**PASSAGE PRÉSENTÉ**
Philippe Sollers

Freud s'échappe

 

  Tiziano

 

 

   Jacob, le père de Freud à Vienne, a eu douze enfants de deux femmes différentes. Sigmund, lui, est allé jusqu’à six enfants avec la même femme. Ce combat entre père et fils était inégal. Il en est résulté un coup de génie, l’invention de la psychanalyse. Et puis, à partir de sa quarantième année, Sigmund, en automne, s’échappe. Il voyage, il file vers l’Italie.

**ENTRÉES FOURNIES**
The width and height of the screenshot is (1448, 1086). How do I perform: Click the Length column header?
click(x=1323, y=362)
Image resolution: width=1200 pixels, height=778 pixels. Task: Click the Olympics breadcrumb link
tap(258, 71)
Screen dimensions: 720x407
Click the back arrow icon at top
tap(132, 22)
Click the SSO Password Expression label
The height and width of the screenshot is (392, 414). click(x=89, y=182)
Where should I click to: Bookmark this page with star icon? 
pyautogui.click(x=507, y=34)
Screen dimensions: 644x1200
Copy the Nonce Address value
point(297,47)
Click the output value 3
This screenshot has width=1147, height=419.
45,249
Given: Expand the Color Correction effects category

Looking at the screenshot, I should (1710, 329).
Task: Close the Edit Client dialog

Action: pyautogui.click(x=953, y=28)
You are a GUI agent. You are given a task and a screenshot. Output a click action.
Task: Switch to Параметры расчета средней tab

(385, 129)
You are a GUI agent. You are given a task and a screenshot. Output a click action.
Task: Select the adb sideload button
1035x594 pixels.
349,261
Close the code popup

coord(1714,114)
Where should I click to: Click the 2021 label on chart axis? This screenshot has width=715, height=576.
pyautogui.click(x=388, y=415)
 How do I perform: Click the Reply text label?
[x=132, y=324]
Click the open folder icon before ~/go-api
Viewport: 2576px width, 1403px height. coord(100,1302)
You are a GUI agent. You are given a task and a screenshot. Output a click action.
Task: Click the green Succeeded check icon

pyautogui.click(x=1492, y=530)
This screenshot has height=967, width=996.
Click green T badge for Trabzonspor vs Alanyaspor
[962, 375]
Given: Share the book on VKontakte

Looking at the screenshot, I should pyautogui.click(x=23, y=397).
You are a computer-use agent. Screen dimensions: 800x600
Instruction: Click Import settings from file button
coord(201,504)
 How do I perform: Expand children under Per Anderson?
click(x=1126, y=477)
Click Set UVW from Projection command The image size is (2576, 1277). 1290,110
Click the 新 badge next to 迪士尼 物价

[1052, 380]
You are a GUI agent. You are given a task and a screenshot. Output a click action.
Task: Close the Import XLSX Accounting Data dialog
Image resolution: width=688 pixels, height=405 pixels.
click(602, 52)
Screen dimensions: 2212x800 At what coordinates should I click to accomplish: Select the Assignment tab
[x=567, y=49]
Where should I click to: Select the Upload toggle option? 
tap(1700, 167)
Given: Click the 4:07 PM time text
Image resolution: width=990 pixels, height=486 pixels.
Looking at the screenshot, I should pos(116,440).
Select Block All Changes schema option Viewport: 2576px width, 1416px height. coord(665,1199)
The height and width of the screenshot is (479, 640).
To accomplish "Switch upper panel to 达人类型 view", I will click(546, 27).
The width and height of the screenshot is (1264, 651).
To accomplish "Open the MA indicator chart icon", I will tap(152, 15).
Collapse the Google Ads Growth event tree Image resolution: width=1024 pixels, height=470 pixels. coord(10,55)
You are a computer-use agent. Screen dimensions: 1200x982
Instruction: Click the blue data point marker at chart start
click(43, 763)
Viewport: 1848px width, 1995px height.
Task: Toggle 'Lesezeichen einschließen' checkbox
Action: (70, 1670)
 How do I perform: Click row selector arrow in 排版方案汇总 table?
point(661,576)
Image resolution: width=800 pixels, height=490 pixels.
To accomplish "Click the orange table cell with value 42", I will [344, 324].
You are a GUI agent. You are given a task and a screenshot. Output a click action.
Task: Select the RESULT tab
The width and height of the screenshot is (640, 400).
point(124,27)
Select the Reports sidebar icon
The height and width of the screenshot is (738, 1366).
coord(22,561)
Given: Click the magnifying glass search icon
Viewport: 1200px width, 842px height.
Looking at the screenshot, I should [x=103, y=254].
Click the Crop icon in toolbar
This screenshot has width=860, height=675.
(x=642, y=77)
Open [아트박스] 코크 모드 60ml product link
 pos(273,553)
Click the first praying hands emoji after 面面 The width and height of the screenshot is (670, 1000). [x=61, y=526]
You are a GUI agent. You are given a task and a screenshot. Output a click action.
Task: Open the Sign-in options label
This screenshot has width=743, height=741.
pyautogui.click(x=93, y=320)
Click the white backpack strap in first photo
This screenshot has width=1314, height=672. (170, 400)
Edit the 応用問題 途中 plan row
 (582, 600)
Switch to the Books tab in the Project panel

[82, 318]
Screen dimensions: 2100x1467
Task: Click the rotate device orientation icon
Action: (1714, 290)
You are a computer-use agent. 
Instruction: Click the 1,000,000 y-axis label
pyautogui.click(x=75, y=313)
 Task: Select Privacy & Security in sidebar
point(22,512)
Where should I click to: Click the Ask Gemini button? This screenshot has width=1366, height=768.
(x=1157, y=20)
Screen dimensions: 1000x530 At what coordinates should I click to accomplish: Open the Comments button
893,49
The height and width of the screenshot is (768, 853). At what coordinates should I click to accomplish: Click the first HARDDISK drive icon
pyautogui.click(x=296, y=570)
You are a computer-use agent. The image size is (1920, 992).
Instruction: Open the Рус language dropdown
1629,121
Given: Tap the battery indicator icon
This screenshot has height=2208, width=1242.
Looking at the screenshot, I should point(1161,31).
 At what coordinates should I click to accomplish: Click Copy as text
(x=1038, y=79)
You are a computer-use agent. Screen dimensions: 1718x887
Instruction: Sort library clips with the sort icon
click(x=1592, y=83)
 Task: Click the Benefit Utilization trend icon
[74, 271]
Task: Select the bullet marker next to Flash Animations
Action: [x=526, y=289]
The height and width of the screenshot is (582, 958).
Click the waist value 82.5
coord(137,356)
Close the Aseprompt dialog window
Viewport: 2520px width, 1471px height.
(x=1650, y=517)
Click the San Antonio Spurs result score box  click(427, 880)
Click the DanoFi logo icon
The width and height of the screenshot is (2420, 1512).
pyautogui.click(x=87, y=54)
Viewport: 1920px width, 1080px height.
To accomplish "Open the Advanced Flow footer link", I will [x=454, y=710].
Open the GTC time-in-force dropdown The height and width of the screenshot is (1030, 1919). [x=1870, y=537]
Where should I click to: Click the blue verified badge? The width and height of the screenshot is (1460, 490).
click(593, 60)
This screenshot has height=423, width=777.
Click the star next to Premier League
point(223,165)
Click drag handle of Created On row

**DÉFIS**
1. Recopiez fidèlement le passage du texte sur Freud qui va de "Freud s'échappe" jusqu'à "file vers l’Italie.".
2. Répétez à l'identique les lignes de la liste, de celle qui contient "Where should I click to: Click the 2021" jusqu'à celle qui contient "click(x=1126, y=477)", toutes deux incluses, et rien de plus.

**CORRIGÉ DES EXERCICES**
1.
Freud s'échappe

 

  Tiziano

 

 

   Jacob, le père de Freud à Vienne, a eu douze enfants de deux femmes différentes. Sigmund, lui, est allé jusqu’à six enfants avec la même femme. Ce combat entre père et fils était inégal. Il en est résulté un coup de génie, l’invention de la psychanalyse. Et puis, à partir de sa quarantième année, Sigmund, en automne, s’échappe. Il voyage, il file vers l’Italie.

2.
Where should I click to: Click the 2021 label on chart axis? This screenshot has width=715, height=576.
pyautogui.click(x=388, y=415)
 How do I perform: Click the Reply text label?
[x=132, y=324]
Click the open folder icon before ~/go-api
Viewport: 2576px width, 1403px height. coord(100,1302)
You are a GUI agent. You are given a task and a screenshot. Output a click action.
Task: Click the green Succeeded check icon

pyautogui.click(x=1492, y=530)
This screenshot has height=967, width=996.
Click green T badge for Trabzonspor vs Alanyaspor
[962, 375]
Given: Share the book on VKontakte

Looking at the screenshot, I should pyautogui.click(x=23, y=397).
You are a computer-use agent. Screen dimensions: 800x600
Instruction: Click Import settings from file button
coord(201,504)
 How do I perform: Expand children under Per Anderson?
click(x=1126, y=477)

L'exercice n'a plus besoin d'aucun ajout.